| Task brief |
Find how many lines of the records hold the string "Разделу" and reply with only that total.

| Exercise materials |
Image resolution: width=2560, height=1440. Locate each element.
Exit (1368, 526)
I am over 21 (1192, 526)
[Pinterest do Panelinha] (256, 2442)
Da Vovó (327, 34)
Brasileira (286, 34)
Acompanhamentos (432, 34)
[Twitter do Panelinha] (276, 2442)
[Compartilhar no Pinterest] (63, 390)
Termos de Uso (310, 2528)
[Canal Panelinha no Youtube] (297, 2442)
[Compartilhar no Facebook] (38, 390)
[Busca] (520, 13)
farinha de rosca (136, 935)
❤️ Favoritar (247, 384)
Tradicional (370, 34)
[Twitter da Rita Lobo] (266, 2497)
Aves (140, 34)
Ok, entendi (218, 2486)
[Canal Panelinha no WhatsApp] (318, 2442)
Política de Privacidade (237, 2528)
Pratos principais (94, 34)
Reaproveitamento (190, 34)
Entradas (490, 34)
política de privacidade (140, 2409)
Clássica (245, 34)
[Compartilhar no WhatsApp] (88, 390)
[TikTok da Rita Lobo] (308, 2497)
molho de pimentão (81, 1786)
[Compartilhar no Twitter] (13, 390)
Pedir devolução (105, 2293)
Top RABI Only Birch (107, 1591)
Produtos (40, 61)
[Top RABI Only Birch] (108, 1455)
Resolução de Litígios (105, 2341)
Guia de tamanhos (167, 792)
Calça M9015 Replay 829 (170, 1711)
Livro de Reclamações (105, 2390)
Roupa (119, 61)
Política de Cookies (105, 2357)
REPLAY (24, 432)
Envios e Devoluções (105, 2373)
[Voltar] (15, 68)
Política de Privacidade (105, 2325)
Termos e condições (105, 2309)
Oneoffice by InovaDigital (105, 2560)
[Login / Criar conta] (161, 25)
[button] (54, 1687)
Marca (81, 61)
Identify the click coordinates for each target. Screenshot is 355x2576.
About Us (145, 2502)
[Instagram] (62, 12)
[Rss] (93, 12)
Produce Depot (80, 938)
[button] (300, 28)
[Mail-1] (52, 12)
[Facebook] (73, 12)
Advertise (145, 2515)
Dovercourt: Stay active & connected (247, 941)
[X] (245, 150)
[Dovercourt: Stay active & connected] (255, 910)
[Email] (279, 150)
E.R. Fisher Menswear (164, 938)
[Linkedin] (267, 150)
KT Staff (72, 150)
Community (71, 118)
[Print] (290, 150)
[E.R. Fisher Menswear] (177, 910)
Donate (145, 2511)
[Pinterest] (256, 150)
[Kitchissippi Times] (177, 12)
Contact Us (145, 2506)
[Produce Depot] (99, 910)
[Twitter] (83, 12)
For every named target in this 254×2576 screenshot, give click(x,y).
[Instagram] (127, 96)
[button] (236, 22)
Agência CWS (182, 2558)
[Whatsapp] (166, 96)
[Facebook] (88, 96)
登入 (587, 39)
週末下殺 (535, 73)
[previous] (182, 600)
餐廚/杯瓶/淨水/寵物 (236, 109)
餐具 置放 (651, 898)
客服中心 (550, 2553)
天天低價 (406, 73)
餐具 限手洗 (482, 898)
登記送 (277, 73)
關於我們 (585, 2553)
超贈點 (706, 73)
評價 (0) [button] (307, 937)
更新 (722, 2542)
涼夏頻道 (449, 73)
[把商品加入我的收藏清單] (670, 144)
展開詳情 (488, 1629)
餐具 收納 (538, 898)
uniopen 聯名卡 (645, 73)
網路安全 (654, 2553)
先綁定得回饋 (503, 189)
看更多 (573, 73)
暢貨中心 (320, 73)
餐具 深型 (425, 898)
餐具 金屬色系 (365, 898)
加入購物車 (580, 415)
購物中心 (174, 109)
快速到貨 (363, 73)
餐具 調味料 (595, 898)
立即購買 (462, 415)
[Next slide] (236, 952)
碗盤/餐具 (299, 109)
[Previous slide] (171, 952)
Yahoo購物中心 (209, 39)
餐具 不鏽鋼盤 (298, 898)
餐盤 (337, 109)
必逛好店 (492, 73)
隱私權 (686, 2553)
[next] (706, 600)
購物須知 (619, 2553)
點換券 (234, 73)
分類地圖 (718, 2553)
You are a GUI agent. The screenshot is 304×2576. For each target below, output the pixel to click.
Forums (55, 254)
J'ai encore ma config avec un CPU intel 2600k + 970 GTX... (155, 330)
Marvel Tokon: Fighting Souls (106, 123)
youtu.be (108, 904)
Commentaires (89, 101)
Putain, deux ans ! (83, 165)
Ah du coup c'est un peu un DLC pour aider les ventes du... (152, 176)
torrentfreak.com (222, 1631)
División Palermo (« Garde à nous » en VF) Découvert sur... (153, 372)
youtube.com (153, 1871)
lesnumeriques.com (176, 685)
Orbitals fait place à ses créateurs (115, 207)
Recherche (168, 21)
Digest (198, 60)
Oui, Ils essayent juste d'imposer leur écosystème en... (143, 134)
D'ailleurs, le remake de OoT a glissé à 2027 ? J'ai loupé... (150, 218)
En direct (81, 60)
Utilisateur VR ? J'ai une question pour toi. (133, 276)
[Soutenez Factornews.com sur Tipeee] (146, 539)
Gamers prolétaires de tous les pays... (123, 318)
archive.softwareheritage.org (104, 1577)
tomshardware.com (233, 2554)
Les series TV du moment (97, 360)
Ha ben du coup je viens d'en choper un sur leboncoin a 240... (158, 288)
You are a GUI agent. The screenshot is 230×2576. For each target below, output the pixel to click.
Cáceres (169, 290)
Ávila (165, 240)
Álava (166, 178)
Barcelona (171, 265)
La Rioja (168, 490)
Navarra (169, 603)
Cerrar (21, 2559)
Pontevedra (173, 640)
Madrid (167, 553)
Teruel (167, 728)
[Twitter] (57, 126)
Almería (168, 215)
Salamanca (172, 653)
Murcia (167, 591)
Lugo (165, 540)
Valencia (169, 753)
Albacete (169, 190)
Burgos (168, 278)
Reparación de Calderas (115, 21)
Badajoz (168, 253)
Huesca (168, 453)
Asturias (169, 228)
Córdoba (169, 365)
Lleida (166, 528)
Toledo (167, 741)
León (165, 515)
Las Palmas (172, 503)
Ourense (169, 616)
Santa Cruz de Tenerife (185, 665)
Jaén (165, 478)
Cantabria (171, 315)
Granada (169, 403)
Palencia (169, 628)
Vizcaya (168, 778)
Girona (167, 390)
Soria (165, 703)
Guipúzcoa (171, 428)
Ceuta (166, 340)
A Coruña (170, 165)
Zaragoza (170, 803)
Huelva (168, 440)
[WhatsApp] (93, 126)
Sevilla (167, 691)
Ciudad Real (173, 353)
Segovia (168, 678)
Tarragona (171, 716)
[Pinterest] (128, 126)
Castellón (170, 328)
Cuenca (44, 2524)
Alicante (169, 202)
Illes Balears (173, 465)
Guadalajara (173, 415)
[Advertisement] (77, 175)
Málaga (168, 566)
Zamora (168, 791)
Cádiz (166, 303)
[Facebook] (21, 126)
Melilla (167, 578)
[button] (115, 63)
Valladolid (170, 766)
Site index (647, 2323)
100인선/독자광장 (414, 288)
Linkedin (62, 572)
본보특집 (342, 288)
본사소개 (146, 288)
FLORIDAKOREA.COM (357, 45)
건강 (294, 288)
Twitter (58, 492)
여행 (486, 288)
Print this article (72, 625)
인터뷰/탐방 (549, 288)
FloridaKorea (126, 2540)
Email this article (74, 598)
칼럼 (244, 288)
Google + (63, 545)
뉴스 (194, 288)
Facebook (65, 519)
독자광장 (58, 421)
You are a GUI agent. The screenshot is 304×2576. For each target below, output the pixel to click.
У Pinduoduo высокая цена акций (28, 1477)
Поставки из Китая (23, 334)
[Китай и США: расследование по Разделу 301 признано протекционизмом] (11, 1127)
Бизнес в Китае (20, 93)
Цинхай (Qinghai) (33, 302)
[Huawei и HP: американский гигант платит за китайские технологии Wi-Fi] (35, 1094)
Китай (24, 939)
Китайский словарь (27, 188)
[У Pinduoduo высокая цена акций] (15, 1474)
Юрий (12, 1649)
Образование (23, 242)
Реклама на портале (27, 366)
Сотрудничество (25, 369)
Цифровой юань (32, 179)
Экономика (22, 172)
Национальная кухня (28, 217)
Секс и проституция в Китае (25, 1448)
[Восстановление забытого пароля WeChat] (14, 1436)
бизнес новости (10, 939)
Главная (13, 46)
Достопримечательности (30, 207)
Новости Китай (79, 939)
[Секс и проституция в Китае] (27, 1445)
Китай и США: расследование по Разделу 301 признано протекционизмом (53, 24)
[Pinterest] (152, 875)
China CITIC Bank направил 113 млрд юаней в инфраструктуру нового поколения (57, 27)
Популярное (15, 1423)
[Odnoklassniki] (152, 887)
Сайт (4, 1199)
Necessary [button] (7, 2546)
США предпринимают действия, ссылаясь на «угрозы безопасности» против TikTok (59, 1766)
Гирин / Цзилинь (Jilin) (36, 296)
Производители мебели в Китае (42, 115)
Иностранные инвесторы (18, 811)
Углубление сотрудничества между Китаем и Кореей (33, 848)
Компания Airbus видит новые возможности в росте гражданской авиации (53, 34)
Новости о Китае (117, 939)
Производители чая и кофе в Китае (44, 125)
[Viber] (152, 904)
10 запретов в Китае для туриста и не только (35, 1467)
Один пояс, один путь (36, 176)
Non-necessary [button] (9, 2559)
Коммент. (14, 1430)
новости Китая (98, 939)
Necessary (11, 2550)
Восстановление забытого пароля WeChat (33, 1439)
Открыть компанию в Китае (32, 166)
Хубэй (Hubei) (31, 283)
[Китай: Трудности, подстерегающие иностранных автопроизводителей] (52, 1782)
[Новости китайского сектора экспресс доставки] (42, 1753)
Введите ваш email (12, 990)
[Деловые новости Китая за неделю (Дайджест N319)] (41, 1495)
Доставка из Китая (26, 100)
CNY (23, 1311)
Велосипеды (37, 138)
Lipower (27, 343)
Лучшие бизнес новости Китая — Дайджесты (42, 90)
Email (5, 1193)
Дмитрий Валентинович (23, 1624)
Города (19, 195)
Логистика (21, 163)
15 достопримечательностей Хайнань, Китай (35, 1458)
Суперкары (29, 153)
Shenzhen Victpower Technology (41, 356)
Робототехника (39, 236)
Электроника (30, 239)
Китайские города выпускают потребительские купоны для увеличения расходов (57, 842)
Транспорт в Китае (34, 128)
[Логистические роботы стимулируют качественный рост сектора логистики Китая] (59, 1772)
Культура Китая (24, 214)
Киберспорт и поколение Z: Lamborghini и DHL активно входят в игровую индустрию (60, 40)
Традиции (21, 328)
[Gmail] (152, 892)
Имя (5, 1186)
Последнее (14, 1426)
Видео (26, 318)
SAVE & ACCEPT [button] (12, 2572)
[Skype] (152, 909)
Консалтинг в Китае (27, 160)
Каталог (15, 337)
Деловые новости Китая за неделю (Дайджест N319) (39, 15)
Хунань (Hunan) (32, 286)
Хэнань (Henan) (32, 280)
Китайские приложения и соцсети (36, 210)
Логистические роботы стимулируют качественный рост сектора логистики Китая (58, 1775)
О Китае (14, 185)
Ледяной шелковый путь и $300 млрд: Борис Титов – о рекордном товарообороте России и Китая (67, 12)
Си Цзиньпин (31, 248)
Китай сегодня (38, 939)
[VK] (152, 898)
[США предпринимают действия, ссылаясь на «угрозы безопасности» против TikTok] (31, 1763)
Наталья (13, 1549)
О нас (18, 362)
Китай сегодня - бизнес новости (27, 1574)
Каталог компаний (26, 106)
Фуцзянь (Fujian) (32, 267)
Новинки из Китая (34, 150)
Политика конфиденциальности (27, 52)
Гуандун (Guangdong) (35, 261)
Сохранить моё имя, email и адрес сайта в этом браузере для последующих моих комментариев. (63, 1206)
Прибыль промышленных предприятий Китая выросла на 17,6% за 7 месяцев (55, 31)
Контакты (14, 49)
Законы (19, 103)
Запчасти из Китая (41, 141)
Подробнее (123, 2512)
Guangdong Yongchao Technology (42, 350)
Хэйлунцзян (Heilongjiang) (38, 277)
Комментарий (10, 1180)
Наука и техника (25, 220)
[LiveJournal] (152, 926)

| Problem solution |
2